Alice's Adventures in Wonderland, Retold in words of one syllable
By Lewis Carroll
First edition, 2010. Illustrations by John Tenniel. Cathair na Mart: Evertype. ISBN 978-1-904808-44-2 (paperback), price: €9.95, £7.95, $11.95.
|Mrs. Gorham||Lewis Carroll|
|“Do you like your size now?” asked the Cat-er-pil-lar.||“Are you content now?” said the Caterpillar.|
|“Well, I’m not quite so large as I would like to be,” said Al-ice; “three inch-es is such a wretch-ed height to be.”||“Well, I should like to be a little larger, Sir, if you wouldn’t mind,” said Alice: “three inches is such a wretched height to be.”|
|“It is a good height, in-deed!” said the Cat-er-pil-lar, and reared it-self up straight as it spoke (it was just three inch-es high).||“It is a very good height indeed!” said the Caterpillar angrily, rearing itself upright as it spoke (it was exactly three inches high).|
|“But I’m not used to it!” plead-ed poor Al-ice.
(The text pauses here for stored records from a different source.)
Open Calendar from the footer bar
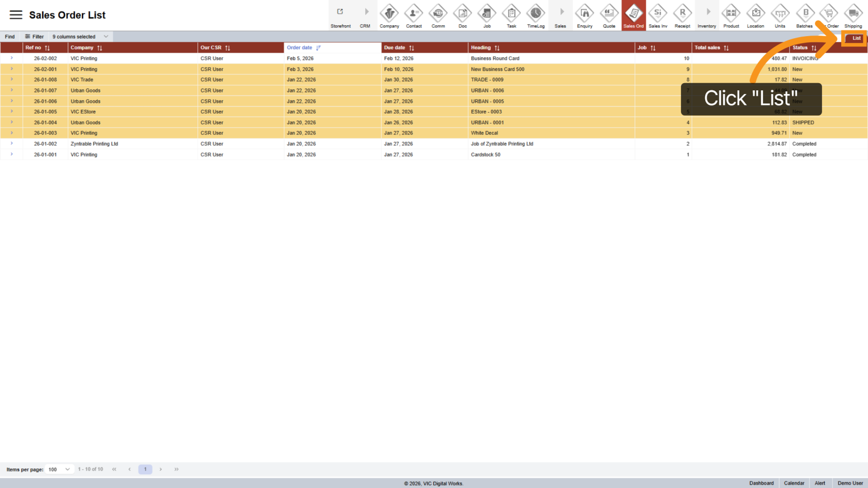 tap(794, 483)
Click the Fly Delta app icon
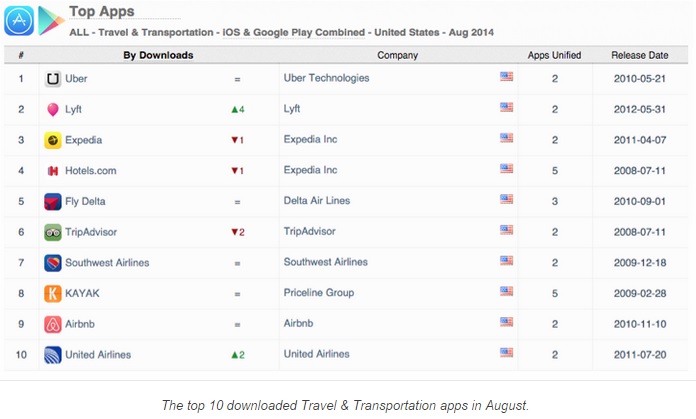 tap(53, 201)
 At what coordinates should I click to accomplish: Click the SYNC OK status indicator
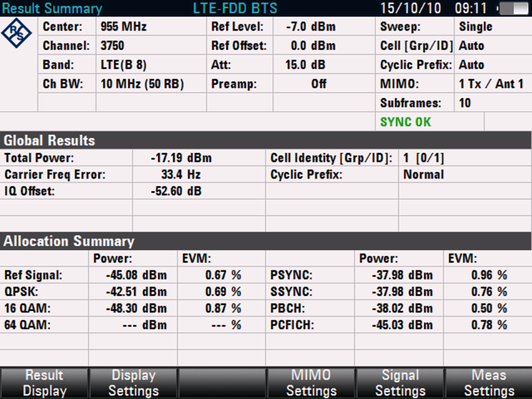[405, 122]
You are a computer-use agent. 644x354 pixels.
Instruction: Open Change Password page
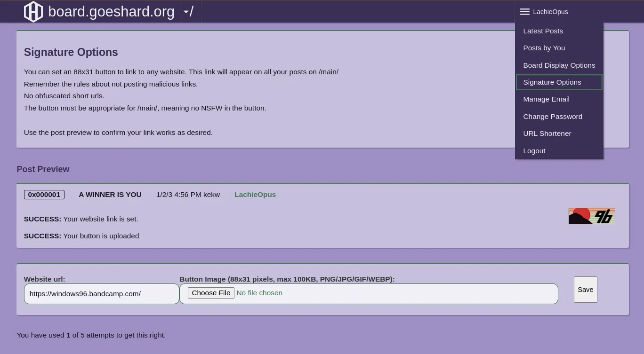pyautogui.click(x=552, y=117)
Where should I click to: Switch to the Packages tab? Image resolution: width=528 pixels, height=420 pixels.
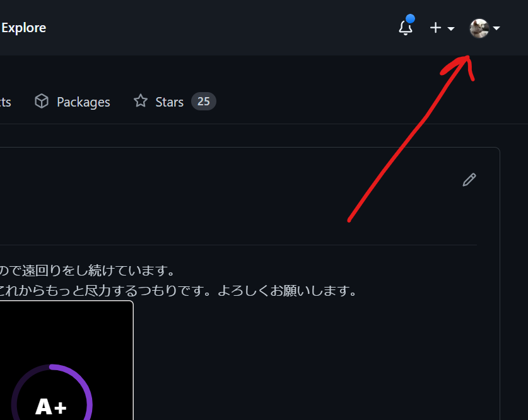point(83,101)
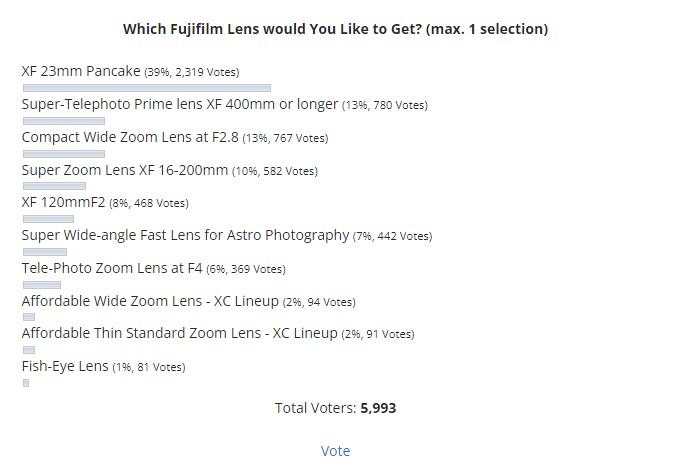Click the Compact Wide Zoom Lens at F2.8 label

pyautogui.click(x=130, y=137)
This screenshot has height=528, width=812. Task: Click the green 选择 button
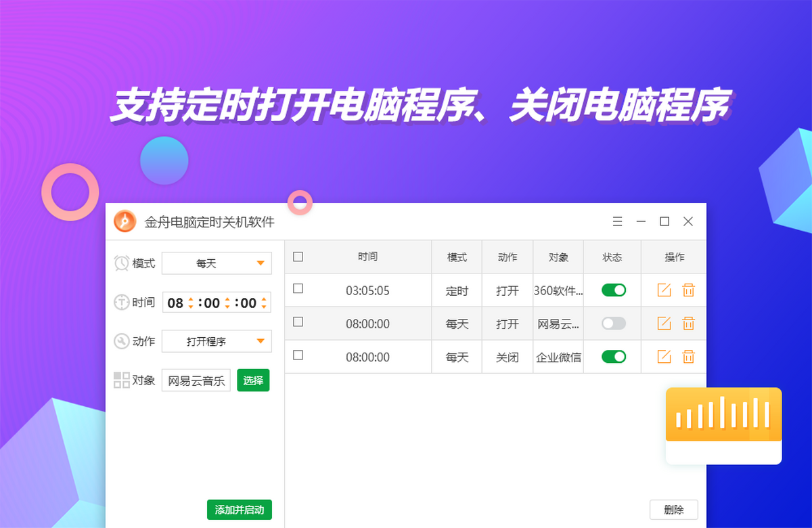coord(253,380)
And she thought, “I wish the things would-n’t be so ea-sy to get mad!”||“But I’m not used to it!” pleaded poor Alice in a piteous tone. And she thought to herself “I wish the creatures wouldn’t be so easily offended!”|
|“You’ll get used to it in time,” the Cat-er-pil-lar said, and put the pipe to its mouth.||“You’ll get used to it in time,” said the Caterpillar; and it put the hookah into its mouth and began smoking again.|
|Al-ice wait-ed till it should choose to speak. At last it took the pipe from its mouth, yawned once or twice, then got down from its perch and crawled off in the grass. As it went it said, “One side will make you tall, and one side will make you small.”||This time Alice waited patiently until it chose to speak again. In a minute or two the Caterpillar took the hookah out of its mouth, and yawned once or twice, and shook itself. Then it got down off the mushroom, and crawled away into the grass, merely remarking as it went, “One side will make you grow taller, and the other side will make you grow shorter.”|
|“One side of what?” thought Al-ice to her-self.||“One side of what? The other side of what?” thought Alice to her-self.|
|“Of the mush-room,” said the Cat-er-pil-lar, just as if it had heard her speak; soon it was out of sight.||“Of the mushroom,” said the Caterpillar, just as if she asked it aloud; and in another moment it was out of sight.|
Mrs J. C. Gorham, alas, is known to us only by her married name—and this means, by the usual practice of the time, that her husband was named J. C. Nevertheless, Mrs Gorham is notable for having written three books in “Burt’s Series of One Syllable Books”, Gulliver’s Travels (1896) and Black Beauty (1905) being her other two, with some eleven other books in this “series of Classics, selected specially for young people’s reading, and told in simple language for youngest readers”.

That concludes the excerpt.